+++ Extracted data +++

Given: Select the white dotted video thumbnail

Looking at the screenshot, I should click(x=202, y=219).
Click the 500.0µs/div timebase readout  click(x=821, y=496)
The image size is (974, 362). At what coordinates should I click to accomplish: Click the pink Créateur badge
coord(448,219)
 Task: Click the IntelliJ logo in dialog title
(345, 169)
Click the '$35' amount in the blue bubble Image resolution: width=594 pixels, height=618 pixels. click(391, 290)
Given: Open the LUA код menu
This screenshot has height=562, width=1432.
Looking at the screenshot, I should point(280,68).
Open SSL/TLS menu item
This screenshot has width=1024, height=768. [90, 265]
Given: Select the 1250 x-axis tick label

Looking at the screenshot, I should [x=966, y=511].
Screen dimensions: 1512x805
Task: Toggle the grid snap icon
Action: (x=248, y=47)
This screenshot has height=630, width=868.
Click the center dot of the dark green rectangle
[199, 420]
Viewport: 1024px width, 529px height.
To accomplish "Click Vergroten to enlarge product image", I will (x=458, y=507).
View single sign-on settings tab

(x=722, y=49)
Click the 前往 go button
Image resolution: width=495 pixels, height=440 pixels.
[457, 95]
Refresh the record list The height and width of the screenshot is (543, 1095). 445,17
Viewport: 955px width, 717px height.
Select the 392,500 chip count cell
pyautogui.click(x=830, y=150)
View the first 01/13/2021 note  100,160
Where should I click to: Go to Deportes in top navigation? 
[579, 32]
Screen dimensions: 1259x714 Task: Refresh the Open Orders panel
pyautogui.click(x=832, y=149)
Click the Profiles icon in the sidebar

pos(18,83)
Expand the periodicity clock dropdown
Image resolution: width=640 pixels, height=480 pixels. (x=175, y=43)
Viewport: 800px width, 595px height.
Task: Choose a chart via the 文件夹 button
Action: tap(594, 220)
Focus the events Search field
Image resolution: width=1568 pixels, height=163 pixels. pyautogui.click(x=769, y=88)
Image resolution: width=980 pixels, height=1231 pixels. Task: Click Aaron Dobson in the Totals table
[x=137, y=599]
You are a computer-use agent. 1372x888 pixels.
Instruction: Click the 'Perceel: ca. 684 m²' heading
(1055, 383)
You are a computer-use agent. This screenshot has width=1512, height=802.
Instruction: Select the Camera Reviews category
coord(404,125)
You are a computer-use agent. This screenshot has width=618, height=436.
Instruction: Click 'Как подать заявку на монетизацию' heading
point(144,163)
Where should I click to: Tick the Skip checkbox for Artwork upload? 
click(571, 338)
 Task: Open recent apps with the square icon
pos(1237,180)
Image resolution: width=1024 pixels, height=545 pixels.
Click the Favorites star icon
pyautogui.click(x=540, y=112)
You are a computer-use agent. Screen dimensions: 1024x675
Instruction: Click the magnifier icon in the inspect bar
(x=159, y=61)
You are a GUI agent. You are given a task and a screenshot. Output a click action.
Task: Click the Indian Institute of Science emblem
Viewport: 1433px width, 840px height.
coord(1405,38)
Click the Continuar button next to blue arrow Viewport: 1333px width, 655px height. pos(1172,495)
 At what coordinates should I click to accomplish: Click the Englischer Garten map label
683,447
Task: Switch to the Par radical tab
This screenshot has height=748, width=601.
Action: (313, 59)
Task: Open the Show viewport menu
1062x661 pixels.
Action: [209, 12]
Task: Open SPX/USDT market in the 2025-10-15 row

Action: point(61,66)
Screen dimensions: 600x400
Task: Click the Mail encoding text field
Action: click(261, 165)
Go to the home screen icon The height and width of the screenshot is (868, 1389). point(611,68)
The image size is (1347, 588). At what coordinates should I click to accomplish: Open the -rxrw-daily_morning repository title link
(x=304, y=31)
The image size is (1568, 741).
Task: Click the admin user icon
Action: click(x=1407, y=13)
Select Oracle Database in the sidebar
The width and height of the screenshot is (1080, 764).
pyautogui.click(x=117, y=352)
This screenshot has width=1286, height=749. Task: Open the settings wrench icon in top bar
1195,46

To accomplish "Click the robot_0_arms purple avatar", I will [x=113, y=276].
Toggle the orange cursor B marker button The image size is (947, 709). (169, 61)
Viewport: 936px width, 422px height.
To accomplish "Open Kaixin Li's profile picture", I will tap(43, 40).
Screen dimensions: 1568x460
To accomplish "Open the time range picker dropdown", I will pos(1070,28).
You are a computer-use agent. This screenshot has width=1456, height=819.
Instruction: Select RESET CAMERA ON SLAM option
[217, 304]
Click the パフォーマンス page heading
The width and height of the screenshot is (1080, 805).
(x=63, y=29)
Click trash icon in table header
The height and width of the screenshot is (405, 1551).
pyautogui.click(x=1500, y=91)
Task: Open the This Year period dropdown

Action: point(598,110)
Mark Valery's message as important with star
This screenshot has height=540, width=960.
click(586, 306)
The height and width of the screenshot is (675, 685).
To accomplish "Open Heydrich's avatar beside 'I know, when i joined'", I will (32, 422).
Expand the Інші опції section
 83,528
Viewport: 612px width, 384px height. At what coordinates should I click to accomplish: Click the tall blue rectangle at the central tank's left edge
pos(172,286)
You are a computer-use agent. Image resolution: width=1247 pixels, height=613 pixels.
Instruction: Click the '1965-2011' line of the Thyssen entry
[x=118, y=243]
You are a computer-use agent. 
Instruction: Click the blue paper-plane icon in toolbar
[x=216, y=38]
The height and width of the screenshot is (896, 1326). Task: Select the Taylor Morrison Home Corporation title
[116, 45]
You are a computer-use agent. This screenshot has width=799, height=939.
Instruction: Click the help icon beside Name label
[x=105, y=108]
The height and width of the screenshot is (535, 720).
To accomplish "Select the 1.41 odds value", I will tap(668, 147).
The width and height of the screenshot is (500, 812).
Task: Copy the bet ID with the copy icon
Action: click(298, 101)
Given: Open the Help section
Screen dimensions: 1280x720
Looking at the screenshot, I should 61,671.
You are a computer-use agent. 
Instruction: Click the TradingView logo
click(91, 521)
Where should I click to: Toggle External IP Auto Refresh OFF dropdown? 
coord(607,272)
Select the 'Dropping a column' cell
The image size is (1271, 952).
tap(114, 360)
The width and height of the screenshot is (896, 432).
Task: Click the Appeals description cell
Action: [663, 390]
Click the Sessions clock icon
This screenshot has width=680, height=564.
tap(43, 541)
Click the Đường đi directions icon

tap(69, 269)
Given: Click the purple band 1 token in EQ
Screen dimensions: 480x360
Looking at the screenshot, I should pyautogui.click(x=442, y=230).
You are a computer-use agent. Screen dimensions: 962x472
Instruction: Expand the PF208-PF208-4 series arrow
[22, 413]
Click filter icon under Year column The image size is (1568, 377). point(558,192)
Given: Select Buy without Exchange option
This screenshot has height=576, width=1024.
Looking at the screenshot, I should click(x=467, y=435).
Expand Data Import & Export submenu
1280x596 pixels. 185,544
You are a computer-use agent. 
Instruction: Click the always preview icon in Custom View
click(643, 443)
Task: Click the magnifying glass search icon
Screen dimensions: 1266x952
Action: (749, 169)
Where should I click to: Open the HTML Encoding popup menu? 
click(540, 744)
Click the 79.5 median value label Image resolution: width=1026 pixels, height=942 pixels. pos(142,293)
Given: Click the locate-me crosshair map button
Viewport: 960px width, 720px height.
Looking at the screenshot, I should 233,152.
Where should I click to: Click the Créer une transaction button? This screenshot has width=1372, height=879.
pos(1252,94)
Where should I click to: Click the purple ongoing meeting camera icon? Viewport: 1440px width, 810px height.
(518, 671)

+++

Exercise directions => Line by line, reproduce the data exactly.

Response to the task =>
Given: Select the white dotted video thumbnail

Looking at the screenshot, I should click(x=202, y=219).
Click the 500.0µs/div timebase readout  click(x=821, y=496)
The image size is (974, 362). At what coordinates should I click to accomplish: Click the pink Créateur badge
coord(448,219)
 Task: Click the IntelliJ logo in dialog title
(345, 169)
Click the '$35' amount in the blue bubble Image resolution: width=594 pixels, height=618 pixels. click(391, 290)
Given: Open the LUA код menu
This screenshot has height=562, width=1432.
Looking at the screenshot, I should point(280,68).
Open SSL/TLS menu item
This screenshot has width=1024, height=768. [90, 265]
Given: Select the 1250 x-axis tick label

Looking at the screenshot, I should [x=966, y=511].
Screen dimensions: 1512x805
Task: Toggle the grid snap icon
Action: (x=248, y=47)
This screenshot has height=630, width=868.
Click the center dot of the dark green rectangle
[199, 420]
Viewport: 1024px width, 529px height.
To accomplish "Click Vergroten to enlarge product image", I will (x=458, y=507).
View single sign-on settings tab

(x=722, y=49)
Click the 前往 go button
Image resolution: width=495 pixels, height=440 pixels.
[457, 95]
Refresh the record list The height and width of the screenshot is (543, 1095). 445,17
Viewport: 955px width, 717px height.
Select the 392,500 chip count cell
pyautogui.click(x=830, y=150)
View the first 01/13/2021 note  100,160
Where should I click to: Go to Deportes in top navigation? 
[579, 32]
Screen dimensions: 1259x714 Task: Refresh the Open Orders panel
pyautogui.click(x=832, y=149)
Click the Profiles icon in the sidebar

pos(18,83)
Expand the periodicity clock dropdown
Image resolution: width=640 pixels, height=480 pixels. (x=175, y=43)
Viewport: 800px width, 595px height.
Task: Choose a chart via the 文件夹 button
Action: tap(594, 220)
Focus the events Search field
Image resolution: width=1568 pixels, height=163 pixels. pyautogui.click(x=769, y=88)
Image resolution: width=980 pixels, height=1231 pixels. Task: Click Aaron Dobson in the Totals table
[x=137, y=599]
You are a computer-use agent. 1372x888 pixels.
Instruction: Click the 'Perceel: ca. 684 m²' heading
(1055, 383)
You are a computer-use agent. This screenshot has width=1512, height=802.
Instruction: Select the Camera Reviews category
coord(404,125)
You are a computer-use agent. This screenshot has width=618, height=436.
Instruction: Click 'Как подать заявку на монетизацию' heading
point(144,163)
Where should I click to: Tick the Skip checkbox for Artwork upload? 
click(571, 338)
 Task: Open recent apps with the square icon
pos(1237,180)
Image resolution: width=1024 pixels, height=545 pixels.
Click the Favorites star icon
pyautogui.click(x=540, y=112)
You are a computer-use agent. Screen dimensions: 1024x675
Instruction: Click the magnifier icon in the inspect bar
(x=159, y=61)
You are a GUI agent. You are given a task and a screenshot. Output a click action.
Task: Click the Indian Institute of Science emblem
Viewport: 1433px width, 840px height.
coord(1405,38)
Click the Continuar button next to blue arrow Viewport: 1333px width, 655px height. pos(1172,495)
 At what coordinates should I click to accomplish: Click the Englischer Garten map label
683,447
Task: Switch to the Par radical tab
This screenshot has height=748, width=601.
Action: (313, 59)
Task: Open the Show viewport menu
1062x661 pixels.
Action: [209, 12]
Task: Open SPX/USDT market in the 2025-10-15 row

Action: point(61,66)
Screen dimensions: 600x400
Task: Click the Mail encoding text field
Action: click(261, 165)
Go to the home screen icon The height and width of the screenshot is (868, 1389). point(611,68)
The image size is (1347, 588). At what coordinates should I click to accomplish: Open the -rxrw-daily_morning repository title link
(x=304, y=31)
The image size is (1568, 741).
Task: Click the admin user icon
Action: click(x=1407, y=13)
Select Oracle Database in the sidebar
The width and height of the screenshot is (1080, 764).
pyautogui.click(x=117, y=352)
This screenshot has width=1286, height=749. Task: Open the settings wrench icon in top bar
1195,46

To accomplish "Click the robot_0_arms purple avatar", I will [x=113, y=276].
Toggle the orange cursor B marker button The image size is (947, 709). (169, 61)
Viewport: 936px width, 422px height.
To accomplish "Open Kaixin Li's profile picture", I will tap(43, 40).
Screen dimensions: 1568x460
To accomplish "Open the time range picker dropdown", I will pos(1070,28).
You are a computer-use agent. This screenshot has width=1456, height=819.
Instruction: Select RESET CAMERA ON SLAM option
[217, 304]
Click the パフォーマンス page heading
The width and height of the screenshot is (1080, 805).
(x=63, y=29)
Click trash icon in table header
The height and width of the screenshot is (405, 1551).
pyautogui.click(x=1500, y=91)
Task: Open the This Year period dropdown

Action: point(598,110)
Mark Valery's message as important with star
This screenshot has height=540, width=960.
click(586, 306)
The height and width of the screenshot is (675, 685).
To accomplish "Open Heydrich's avatar beside 'I know, when i joined'", I will (32, 422).
Expand the Інші опції section
 83,528
Viewport: 612px width, 384px height. At what coordinates should I click to accomplish: Click the tall blue rectangle at the central tank's left edge
pos(172,286)
You are a computer-use agent. Image resolution: width=1247 pixels, height=613 pixels.
Instruction: Click the '1965-2011' line of the Thyssen entry
[x=118, y=243]
You are a computer-use agent. 
Instruction: Click the blue paper-plane icon in toolbar
[x=216, y=38]
The height and width of the screenshot is (896, 1326). Task: Select the Taylor Morrison Home Corporation title
[116, 45]
You are a computer-use agent. This screenshot has width=799, height=939.
Instruction: Click the help icon beside Name label
[x=105, y=108]
The height and width of the screenshot is (535, 720).
To accomplish "Select the 1.41 odds value", I will tap(668, 147).
The width and height of the screenshot is (500, 812).
Task: Copy the bet ID with the copy icon
Action: click(298, 101)
Given: Open the Help section
Screen dimensions: 1280x720
Looking at the screenshot, I should 61,671.
You are a computer-use agent. 
Instruction: Click the TradingView logo
click(91, 521)
Where should I click to: Toggle External IP Auto Refresh OFF dropdown? 
coord(607,272)
Select the 'Dropping a column' cell
The image size is (1271, 952).
tap(114, 360)
The width and height of the screenshot is (896, 432).
Task: Click the Appeals description cell
Action: [663, 390]
Click the Sessions clock icon
This screenshot has width=680, height=564.
tap(43, 541)
Click the Đường đi directions icon

tap(69, 269)
Given: Click the purple band 1 token in EQ
Screen dimensions: 480x360
Looking at the screenshot, I should pyautogui.click(x=442, y=230).
You are a computer-use agent. Screen dimensions: 962x472
Instruction: Expand the PF208-PF208-4 series arrow
[22, 413]
Click filter icon under Year column The image size is (1568, 377). point(558,192)
Given: Select Buy without Exchange option
This screenshot has height=576, width=1024.
Looking at the screenshot, I should click(x=467, y=435).
Expand Data Import & Export submenu
1280x596 pixels. 185,544
You are a computer-use agent. 
Instruction: Click the always preview icon in Custom View
click(643, 443)
Task: Click the magnifying glass search icon
Screen dimensions: 1266x952
Action: (749, 169)
Where should I click to: Open the HTML Encoding popup menu? 
click(540, 744)
Click the 79.5 median value label Image resolution: width=1026 pixels, height=942 pixels. pos(142,293)
Given: Click the locate-me crosshair map button
Viewport: 960px width, 720px height.
Looking at the screenshot, I should 233,152.
Where should I click to: Click the Créer une transaction button? This screenshot has width=1372, height=879.
pos(1252,94)
Where should I click to: Click the purple ongoing meeting camera icon? Viewport: 1440px width, 810px height.
(518, 671)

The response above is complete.